--- Work order ---
If a record below holds a picture, drop the picture and restate everything else word for word.

--- Given records ---
◇ ◇ ◇ ◇ ◇
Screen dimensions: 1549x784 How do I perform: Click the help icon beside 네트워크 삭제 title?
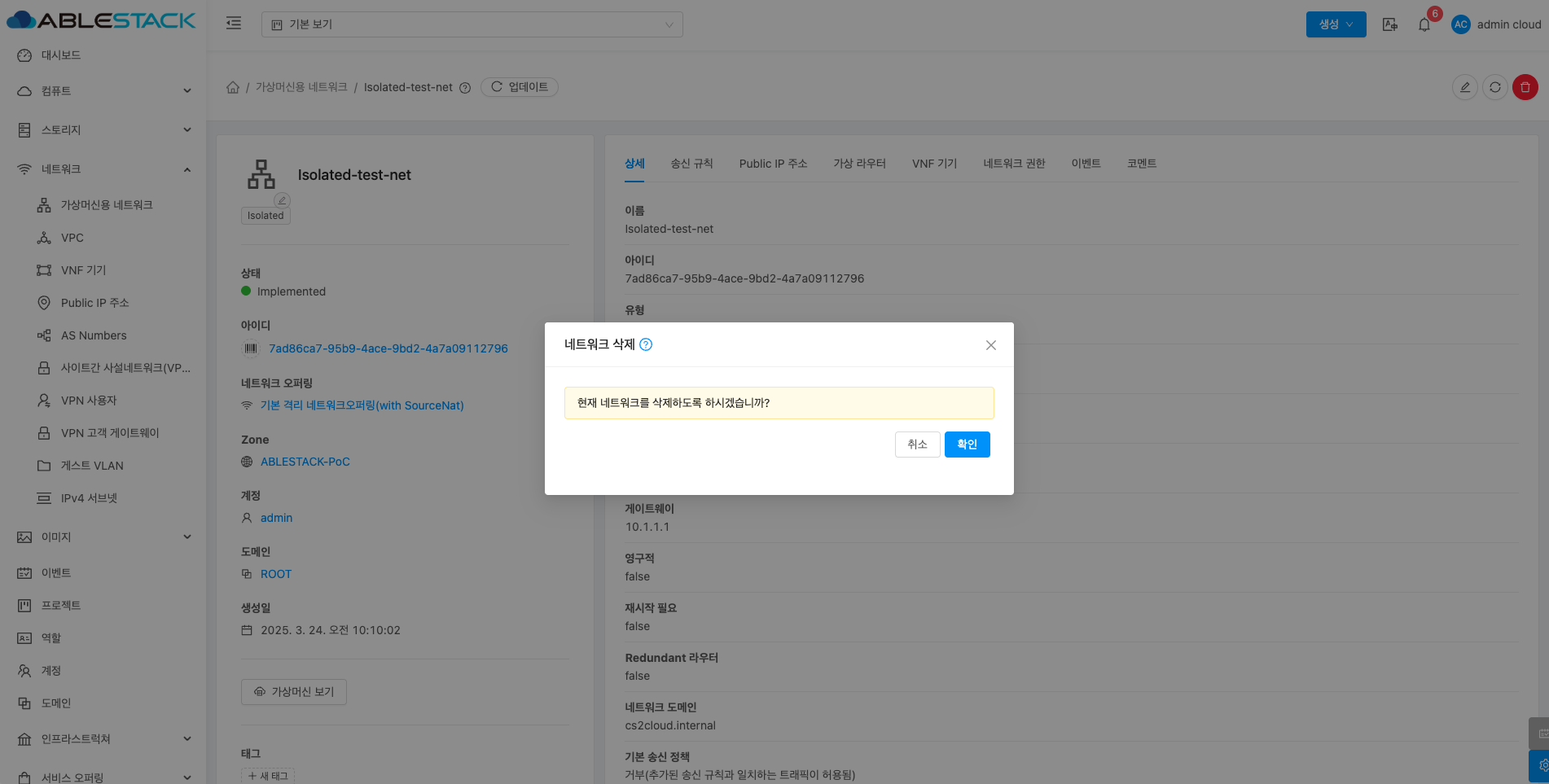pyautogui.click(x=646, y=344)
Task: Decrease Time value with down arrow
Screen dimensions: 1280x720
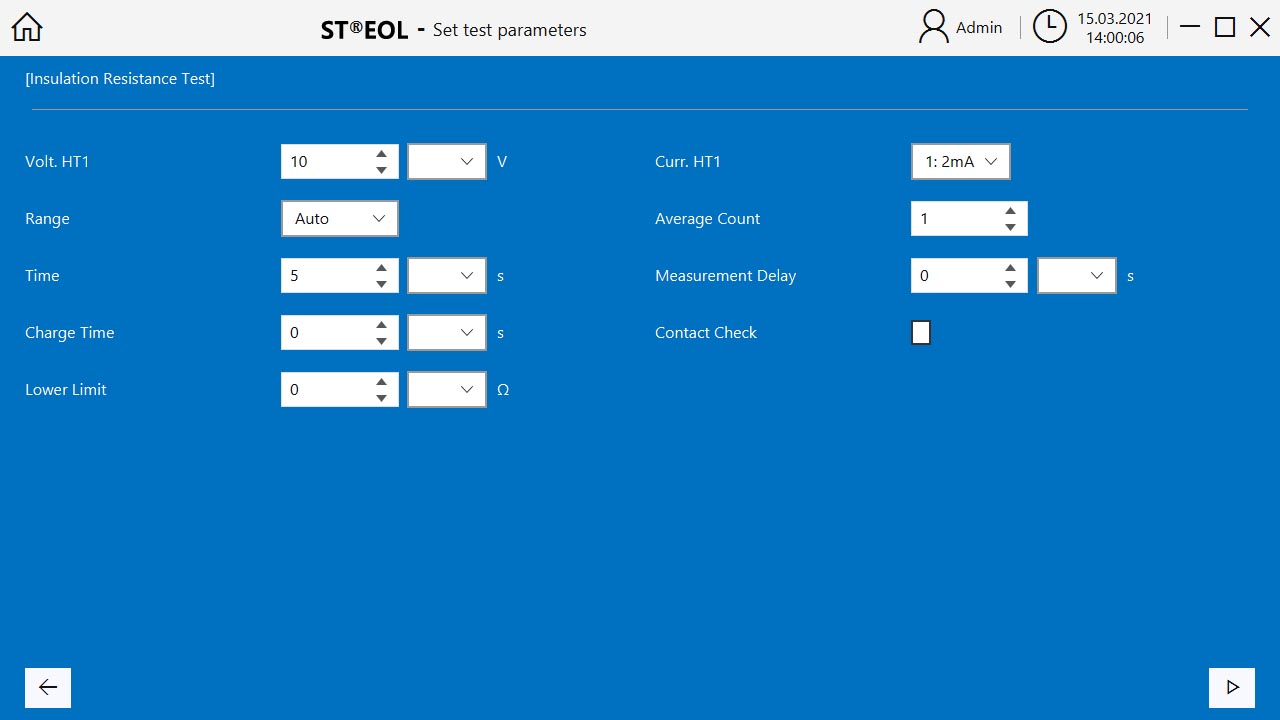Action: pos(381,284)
◇ ◇ ◇ ◇ ◇
--- Answer to the exercise ---
Screen dimensions: 1549x784 How do I perform: Click the help icon beside 네트워크 삭제 title?
pyautogui.click(x=646, y=344)
Task: Decrease Time value with down arrow
Screen dimensions: 1280x720
Action: pos(381,284)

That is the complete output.